Adapun beberapa bukti dari kemukjizatan
Al-Qur’an, antara lain:
1. Di dalam Al-Qur’an
terdapat ayat-ayat yang berisi tentang kejadian-kejadian yang akan terjadi di
masa mendatang, dan apa-apa yang telah tercantum di dalam ayat-ayat tersebut
adalah benar adanya.
2. Di dalam Al-Qur’an
terdapat fakta-fakta ilmiah yang ternyata dapat dibuktikan dengan ilmu
pengetahuan pada zaman yang semakin berkembang ini.[3][3]
1.
Pandangan Imam Abu Hanifah
Imam Abu Hanifah sependapat dengan jumhur ulama’ bahwa Al-Qur’an
merupakan sumber hukum islam. Akan tetapi Imam Abu Hanifah itu berpendapat
bahwa Al-Quran itu mencakup maknanya saja. Diantara dalil yang menunjukan
pendapat Imam Abu Hanifah tersebut, bahwa dia membolehkan shalat dengan
menggunakan bahasa selain arab, misalnya: Dengan bahasa Parsi walaupun tidak
dalam keadaan Madharat. Padahal menurut Imam Syafi’i sekalipun seseorang
itu bodoh tidak di bolehkan membaca Al-Qur’an dengan menggunakan bahasa selain
Arab.
2.
Pandangan Imam Malik
Menurut Imam Malik, hakikat al-Quran adalah kalam Allah yang
lafadz dan maknanya berasal dari Allah SWT . Sebagai sumber hukum islam, dan
Dia berpendapat bahwa Al-Qur’an itu bukan makhluk, Karena kalam Allah termasuk
Sifat Allah. Imam Malik juga sangat menentang orang-orang yang menafsirkan
Al-Qur’an secara murni tanpa memakai atsar, sehingga beliau berkata, “ seandainya
aku mempunyai wewenang untuk membunuh seseorang yang menafsirkan Al-Qur’an (
dengan daya nalar murni) maka akan kupenggal leher orang itu,”.

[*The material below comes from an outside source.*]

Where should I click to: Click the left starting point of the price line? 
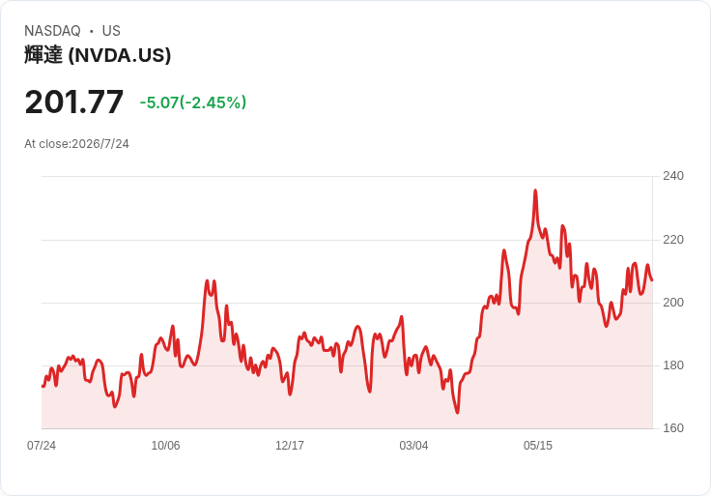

Dengan demikian, dalam hal ini Imam Malik mengikuti Ulama Salaf
(Sahabat dan Tabi’in) yang membatasi pembahasan Al-Qur’an sesempit mungkin
karena mereka khawatir melakukan kebohongan terhadap Allah SWT. Dan imam malik
mengikuti jejak mereka dalam cara menggunakan ra’yu.
Berdasarkan ayat 7 surat Ali Imran, petunjuk Lafazh yang
terdapat dalam Al-qur’an terbagi dalam
dua macam yaitu:
Ayat Muhkamat
Muhkamat adalah ayat yang
terang dan tegas maksudnya serta dapat di pahami dengan mudah. Dan ayat Muhkamat
disini terbagi dalam dua bagian yaitu; Lafazh dan Nash.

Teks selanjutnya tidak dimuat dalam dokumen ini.